*Task to carry out*:
Everything in the data below should be restated word for word.

**** Material for this exercise

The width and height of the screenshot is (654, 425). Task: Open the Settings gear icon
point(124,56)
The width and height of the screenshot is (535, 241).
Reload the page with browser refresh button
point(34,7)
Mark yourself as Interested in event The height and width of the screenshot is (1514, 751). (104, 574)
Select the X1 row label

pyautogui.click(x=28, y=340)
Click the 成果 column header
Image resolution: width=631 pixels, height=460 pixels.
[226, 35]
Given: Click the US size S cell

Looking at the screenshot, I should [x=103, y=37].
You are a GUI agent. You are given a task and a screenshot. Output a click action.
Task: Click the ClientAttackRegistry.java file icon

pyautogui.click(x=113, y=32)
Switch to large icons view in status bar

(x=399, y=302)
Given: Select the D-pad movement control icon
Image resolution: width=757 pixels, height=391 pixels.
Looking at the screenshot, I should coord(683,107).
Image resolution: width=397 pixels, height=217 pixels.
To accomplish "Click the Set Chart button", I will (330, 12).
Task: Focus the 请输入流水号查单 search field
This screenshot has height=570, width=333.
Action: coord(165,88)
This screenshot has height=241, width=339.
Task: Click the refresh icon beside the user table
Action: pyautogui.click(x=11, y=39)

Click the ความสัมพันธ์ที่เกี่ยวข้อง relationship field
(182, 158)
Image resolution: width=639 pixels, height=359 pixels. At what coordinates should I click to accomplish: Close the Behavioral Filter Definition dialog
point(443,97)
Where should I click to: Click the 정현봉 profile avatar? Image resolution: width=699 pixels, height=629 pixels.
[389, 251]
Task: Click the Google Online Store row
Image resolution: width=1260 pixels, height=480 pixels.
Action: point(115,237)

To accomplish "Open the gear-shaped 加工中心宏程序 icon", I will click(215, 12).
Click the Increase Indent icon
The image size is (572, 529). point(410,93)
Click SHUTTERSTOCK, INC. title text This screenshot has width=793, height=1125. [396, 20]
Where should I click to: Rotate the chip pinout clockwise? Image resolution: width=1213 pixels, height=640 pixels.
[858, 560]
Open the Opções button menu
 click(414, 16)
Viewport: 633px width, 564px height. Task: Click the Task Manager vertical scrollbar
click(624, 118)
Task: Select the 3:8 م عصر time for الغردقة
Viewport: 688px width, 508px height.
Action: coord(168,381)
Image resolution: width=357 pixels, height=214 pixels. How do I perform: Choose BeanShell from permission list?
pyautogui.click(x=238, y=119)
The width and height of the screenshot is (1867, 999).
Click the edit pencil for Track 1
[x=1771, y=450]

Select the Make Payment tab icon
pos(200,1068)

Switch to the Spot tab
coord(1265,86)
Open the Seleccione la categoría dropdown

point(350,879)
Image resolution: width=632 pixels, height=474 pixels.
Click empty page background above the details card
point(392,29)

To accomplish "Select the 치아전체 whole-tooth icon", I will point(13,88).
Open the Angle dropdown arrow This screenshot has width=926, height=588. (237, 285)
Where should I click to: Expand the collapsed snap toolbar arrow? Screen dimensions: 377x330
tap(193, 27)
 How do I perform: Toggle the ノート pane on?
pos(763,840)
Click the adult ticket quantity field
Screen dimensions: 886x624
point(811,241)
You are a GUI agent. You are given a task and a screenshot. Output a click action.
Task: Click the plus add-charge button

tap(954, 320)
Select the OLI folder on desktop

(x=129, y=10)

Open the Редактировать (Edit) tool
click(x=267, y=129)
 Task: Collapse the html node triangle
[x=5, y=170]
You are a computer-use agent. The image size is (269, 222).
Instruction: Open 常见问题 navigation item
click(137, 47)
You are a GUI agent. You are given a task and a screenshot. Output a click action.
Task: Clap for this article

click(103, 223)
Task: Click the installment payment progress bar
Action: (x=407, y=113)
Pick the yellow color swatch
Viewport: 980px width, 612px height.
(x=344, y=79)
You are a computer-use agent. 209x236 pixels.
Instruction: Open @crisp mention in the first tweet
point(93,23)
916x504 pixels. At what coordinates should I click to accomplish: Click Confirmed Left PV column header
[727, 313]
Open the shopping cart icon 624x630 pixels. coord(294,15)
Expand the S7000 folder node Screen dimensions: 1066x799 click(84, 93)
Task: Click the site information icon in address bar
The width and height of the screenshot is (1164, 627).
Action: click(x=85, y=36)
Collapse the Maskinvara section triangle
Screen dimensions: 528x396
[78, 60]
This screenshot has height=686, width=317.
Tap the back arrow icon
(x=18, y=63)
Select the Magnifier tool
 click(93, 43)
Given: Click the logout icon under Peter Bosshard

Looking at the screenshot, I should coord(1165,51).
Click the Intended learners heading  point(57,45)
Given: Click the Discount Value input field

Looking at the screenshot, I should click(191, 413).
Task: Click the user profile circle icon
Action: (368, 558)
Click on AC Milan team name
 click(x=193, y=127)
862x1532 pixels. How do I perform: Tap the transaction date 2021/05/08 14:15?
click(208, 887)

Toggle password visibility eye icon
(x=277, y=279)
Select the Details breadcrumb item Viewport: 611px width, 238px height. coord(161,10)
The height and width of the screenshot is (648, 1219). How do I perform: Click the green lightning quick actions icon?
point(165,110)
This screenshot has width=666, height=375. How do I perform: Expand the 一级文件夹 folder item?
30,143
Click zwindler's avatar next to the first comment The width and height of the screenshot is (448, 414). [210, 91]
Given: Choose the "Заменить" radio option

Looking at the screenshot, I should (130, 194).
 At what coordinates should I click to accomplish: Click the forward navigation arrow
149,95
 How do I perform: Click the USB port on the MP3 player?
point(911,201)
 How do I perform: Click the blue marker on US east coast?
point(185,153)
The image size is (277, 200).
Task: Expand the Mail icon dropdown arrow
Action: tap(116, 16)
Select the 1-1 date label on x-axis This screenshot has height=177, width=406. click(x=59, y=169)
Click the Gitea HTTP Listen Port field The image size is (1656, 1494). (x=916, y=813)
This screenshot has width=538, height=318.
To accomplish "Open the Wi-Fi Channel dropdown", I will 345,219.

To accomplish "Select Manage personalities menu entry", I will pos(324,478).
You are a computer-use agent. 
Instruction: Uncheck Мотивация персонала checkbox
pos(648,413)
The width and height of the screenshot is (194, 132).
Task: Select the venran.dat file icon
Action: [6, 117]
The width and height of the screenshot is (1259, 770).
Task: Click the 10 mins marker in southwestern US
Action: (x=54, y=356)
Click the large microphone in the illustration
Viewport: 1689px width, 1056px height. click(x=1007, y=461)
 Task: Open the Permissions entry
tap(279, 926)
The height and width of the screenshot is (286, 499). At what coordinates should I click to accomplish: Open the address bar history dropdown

********

*Solution to the problem*:
The width and height of the screenshot is (654, 425). Task: Open the Settings gear icon
point(124,56)
The width and height of the screenshot is (535, 241).
Reload the page with browser refresh button
point(34,7)
Mark yourself as Interested in event The height and width of the screenshot is (1514, 751). (104, 574)
Select the X1 row label

pyautogui.click(x=28, y=340)
Click the 成果 column header
Image resolution: width=631 pixels, height=460 pixels.
[226, 35]
Given: Click the US size S cell

Looking at the screenshot, I should [x=103, y=37].
You are a GUI agent. You are given a task and a screenshot. Output a click action.
Task: Click the ClientAttackRegistry.java file icon

pyautogui.click(x=113, y=32)
Switch to large icons view in status bar

(x=399, y=302)
Given: Select the D-pad movement control icon
Image resolution: width=757 pixels, height=391 pixels.
Looking at the screenshot, I should coord(683,107).
Image resolution: width=397 pixels, height=217 pixels.
To accomplish "Click the Set Chart button", I will (330, 12).
Task: Focus the 请输入流水号查单 search field
This screenshot has height=570, width=333.
Action: coord(165,88)
This screenshot has height=241, width=339.
Task: Click the refresh icon beside the user table
Action: pyautogui.click(x=11, y=39)

Click the ความสัมพันธ์ที่เกี่ยวข้อง relationship field
(182, 158)
Image resolution: width=639 pixels, height=359 pixels. At what coordinates should I click to accomplish: Close the Behavioral Filter Definition dialog
point(443,97)
Where should I click to: Click the 정현봉 profile avatar? Image resolution: width=699 pixels, height=629 pixels.
[389, 251]
Task: Click the Google Online Store row
Image resolution: width=1260 pixels, height=480 pixels.
Action: point(115,237)

To accomplish "Open the gear-shaped 加工中心宏程序 icon", I will click(215, 12).
Click the Increase Indent icon
The image size is (572, 529). point(410,93)
Click SHUTTERSTOCK, INC. title text This screenshot has width=793, height=1125. [396, 20]
Where should I click to: Rotate the chip pinout clockwise? Image resolution: width=1213 pixels, height=640 pixels.
[858, 560]
Open the Opções button menu
 click(414, 16)
Viewport: 633px width, 564px height. Task: Click the Task Manager vertical scrollbar
click(624, 118)
Task: Select the 3:8 م عصر time for الغردقة
Viewport: 688px width, 508px height.
Action: coord(168,381)
Image resolution: width=357 pixels, height=214 pixels. How do I perform: Choose BeanShell from permission list?
pyautogui.click(x=238, y=119)
The width and height of the screenshot is (1867, 999).
Click the edit pencil for Track 1
[x=1771, y=450]

Select the Make Payment tab icon
pos(200,1068)

Switch to the Spot tab
coord(1265,86)
Open the Seleccione la categoría dropdown

point(350,879)
Image resolution: width=632 pixels, height=474 pixels.
Click empty page background above the details card
point(392,29)

To accomplish "Select the 치아전체 whole-tooth icon", I will point(13,88).
Open the Angle dropdown arrow This screenshot has width=926, height=588. (237, 285)
Where should I click to: Expand the collapsed snap toolbar arrow? Screen dimensions: 377x330
tap(193, 27)
 How do I perform: Toggle the ノート pane on?
pos(763,840)
Click the adult ticket quantity field
Screen dimensions: 886x624
point(811,241)
You are a GUI agent. You are given a task and a screenshot. Output a click action.
Task: Click the plus add-charge button

tap(954, 320)
Select the OLI folder on desktop

(x=129, y=10)

Open the Редактировать (Edit) tool
click(x=267, y=129)
 Task: Collapse the html node triangle
[x=5, y=170]
You are a computer-use agent. The image size is (269, 222).
Instruction: Open 常见问题 navigation item
click(137, 47)
You are a GUI agent. You are given a task and a screenshot. Output a click action.
Task: Clap for this article

click(103, 223)
Task: Click the installment payment progress bar
Action: (x=407, y=113)
Pick the yellow color swatch
Viewport: 980px width, 612px height.
(x=344, y=79)
You are a computer-use agent. 209x236 pixels.
Instruction: Open @crisp mention in the first tweet
point(93,23)
916x504 pixels. At what coordinates should I click to accomplish: Click Confirmed Left PV column header
[727, 313]
Open the shopping cart icon 624x630 pixels. coord(294,15)
Expand the S7000 folder node Screen dimensions: 1066x799 click(84, 93)
Task: Click the site information icon in address bar
The width and height of the screenshot is (1164, 627).
Action: click(x=85, y=36)
Collapse the Maskinvara section triangle
Screen dimensions: 528x396
[78, 60]
This screenshot has height=686, width=317.
Tap the back arrow icon
(x=18, y=63)
Select the Magnifier tool
 click(93, 43)
Given: Click the logout icon under Peter Bosshard

Looking at the screenshot, I should coord(1165,51).
Click the Intended learners heading  point(57,45)
Given: Click the Discount Value input field

Looking at the screenshot, I should click(191, 413).
Task: Click the user profile circle icon
Action: (368, 558)
Click on AC Milan team name
 click(x=193, y=127)
862x1532 pixels. How do I perform: Tap the transaction date 2021/05/08 14:15?
click(208, 887)

Toggle password visibility eye icon
(x=277, y=279)
Select the Details breadcrumb item Viewport: 611px width, 238px height. coord(161,10)
The height and width of the screenshot is (648, 1219). How do I perform: Click the green lightning quick actions icon?
point(165,110)
This screenshot has width=666, height=375. How do I perform: Expand the 一级文件夹 folder item?
30,143
Click zwindler's avatar next to the first comment The width and height of the screenshot is (448, 414). [210, 91]
Given: Choose the "Заменить" radio option

Looking at the screenshot, I should (130, 194).
 At what coordinates should I click to accomplish: Click the forward navigation arrow
149,95
 How do I perform: Click the USB port on the MP3 player?
point(911,201)
 How do I perform: Click the blue marker on US east coast?
point(185,153)
The image size is (277, 200).
Task: Expand the Mail icon dropdown arrow
Action: tap(116, 16)
Select the 1-1 date label on x-axis This screenshot has height=177, width=406. click(x=59, y=169)
Click the Gitea HTTP Listen Port field The image size is (1656, 1494). (x=916, y=813)
This screenshot has width=538, height=318.
To accomplish "Open the Wi-Fi Channel dropdown", I will 345,219.

To accomplish "Select Manage personalities menu entry", I will pos(324,478).
You are a computer-use agent. 
Instruction: Uncheck Мотивация персонала checkbox
pos(648,413)
The width and height of the screenshot is (194, 132).
Task: Select the venran.dat file icon
Action: [6, 117]
The width and height of the screenshot is (1259, 770).
Task: Click the 10 mins marker in southwestern US
Action: (x=54, y=356)
Click the large microphone in the illustration
Viewport: 1689px width, 1056px height. click(x=1007, y=461)
 Task: Open the Permissions entry
tap(279, 926)
The height and width of the screenshot is (286, 499). At what coordinates should I click to accomplish: Open the address bar history dropdown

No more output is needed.